## begin

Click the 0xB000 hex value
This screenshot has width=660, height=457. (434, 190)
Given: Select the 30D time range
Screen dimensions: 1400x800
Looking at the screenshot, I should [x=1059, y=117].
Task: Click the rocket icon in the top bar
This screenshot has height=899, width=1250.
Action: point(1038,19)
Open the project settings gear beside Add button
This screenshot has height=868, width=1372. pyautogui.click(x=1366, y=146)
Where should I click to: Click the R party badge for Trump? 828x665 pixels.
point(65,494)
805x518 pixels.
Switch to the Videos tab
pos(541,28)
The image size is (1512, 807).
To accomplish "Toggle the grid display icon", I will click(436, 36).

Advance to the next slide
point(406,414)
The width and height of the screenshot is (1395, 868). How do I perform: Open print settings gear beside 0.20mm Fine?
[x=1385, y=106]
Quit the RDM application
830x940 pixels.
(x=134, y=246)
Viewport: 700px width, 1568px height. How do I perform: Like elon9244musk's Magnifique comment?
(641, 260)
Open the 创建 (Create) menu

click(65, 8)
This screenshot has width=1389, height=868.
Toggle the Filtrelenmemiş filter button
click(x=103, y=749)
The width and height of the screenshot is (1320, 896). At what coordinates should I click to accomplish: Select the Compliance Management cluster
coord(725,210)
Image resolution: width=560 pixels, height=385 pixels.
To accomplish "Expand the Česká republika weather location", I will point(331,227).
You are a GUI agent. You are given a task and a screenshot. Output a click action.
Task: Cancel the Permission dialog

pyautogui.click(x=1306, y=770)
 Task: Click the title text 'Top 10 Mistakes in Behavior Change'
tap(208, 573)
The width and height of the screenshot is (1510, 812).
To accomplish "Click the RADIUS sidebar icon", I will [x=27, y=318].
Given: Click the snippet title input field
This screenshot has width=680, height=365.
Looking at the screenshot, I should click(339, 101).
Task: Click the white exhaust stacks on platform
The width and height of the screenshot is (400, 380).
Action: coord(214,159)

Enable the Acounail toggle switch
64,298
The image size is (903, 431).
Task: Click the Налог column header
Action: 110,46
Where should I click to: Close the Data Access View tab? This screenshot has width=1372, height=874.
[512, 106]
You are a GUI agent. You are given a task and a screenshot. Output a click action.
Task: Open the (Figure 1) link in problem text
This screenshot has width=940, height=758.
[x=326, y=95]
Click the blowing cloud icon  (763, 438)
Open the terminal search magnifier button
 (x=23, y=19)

## end

§ Problem requirements: Put the items into a numbered list, starting at the first line of the items and ending at the line that contains "tap(208, 573)", with both of those lines included. Leave out any blank lines.

§ Answer to the exercise:
1. Click the 0xB000 hex value
2. This screenshot has width=660, height=457. (434, 190)
3. Given: Select the 30D time range
4. Screen dimensions: 1400x800
5. Looking at the screenshot, I should [x=1059, y=117].
6. Task: Click the rocket icon in the top bar
7. This screenshot has height=899, width=1250.
8. Action: point(1038,19)
9. Open the project settings gear beside Add button
10. This screenshot has height=868, width=1372. pyautogui.click(x=1366, y=146)
11. Where should I click to: Click the R party badge for Trump? 828x665 pixels.
12. point(65,494)
13. 805x518 pixels.
14. Switch to the Videos tab
15. pos(541,28)
16. The image size is (1512, 807).
17. To accomplish "Toggle the grid display icon", I will click(436, 36).
18. Advance to the next slide
19. point(406,414)
20. The width and height of the screenshot is (1395, 868). How do I perform: Open print settings gear beside 0.20mm Fine?
21. [x=1385, y=106]
22. Quit the RDM application
23. 830x940 pixels.
24. (x=134, y=246)
25. Viewport: 700px width, 1568px height. How do I perform: Like elon9244musk's Magnifique comment?
26. (641, 260)
27. Open the 创建 (Create) menu
28. click(65, 8)
29. This screenshot has width=1389, height=868.
30. Toggle the Filtrelenmemiş filter button
31. click(x=103, y=749)
32. The width and height of the screenshot is (1320, 896). At what coordinates should I click to accomplish: Select the Compliance Management cluster
33. coord(725,210)
34. Image resolution: width=560 pixels, height=385 pixels.
35. To accomplish "Expand the Česká republika weather location", I will point(331,227).
36. You are a GUI agent. You are given a task and a screenshot. Output a click action.
37. Task: Cancel the Permission dialog
38. pyautogui.click(x=1306, y=770)
39.  Task: Click the title text 'Top 10 Mistakes in Behavior Change'
40. tap(208, 573)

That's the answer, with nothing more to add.